Look through the data below. Collect every line where the word "each" occurs.

== Segment start ==

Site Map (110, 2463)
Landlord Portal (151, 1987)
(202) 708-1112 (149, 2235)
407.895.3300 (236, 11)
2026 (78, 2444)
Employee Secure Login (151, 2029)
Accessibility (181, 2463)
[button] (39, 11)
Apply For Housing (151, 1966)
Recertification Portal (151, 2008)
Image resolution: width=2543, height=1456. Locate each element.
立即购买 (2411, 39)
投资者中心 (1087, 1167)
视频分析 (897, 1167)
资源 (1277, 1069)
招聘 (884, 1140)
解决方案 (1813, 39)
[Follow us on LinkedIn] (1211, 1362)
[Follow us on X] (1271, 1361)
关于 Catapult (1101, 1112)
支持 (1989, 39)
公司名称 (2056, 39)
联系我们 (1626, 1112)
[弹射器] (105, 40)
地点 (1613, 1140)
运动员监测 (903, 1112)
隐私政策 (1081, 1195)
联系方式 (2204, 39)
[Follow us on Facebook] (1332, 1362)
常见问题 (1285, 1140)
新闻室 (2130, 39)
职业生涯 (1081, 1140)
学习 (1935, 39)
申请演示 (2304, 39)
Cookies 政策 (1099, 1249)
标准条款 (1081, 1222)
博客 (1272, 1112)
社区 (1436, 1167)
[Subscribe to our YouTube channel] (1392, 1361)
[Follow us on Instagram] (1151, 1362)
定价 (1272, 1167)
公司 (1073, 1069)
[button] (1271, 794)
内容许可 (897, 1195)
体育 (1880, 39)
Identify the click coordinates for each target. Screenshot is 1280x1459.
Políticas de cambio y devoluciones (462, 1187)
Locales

== Segment end ==

### RESULT OF THIS TASK
Image resolution: width=2543, height=1456. Locate each element.
Identify the click coordinates for each target. Screenshot is 1280x1459.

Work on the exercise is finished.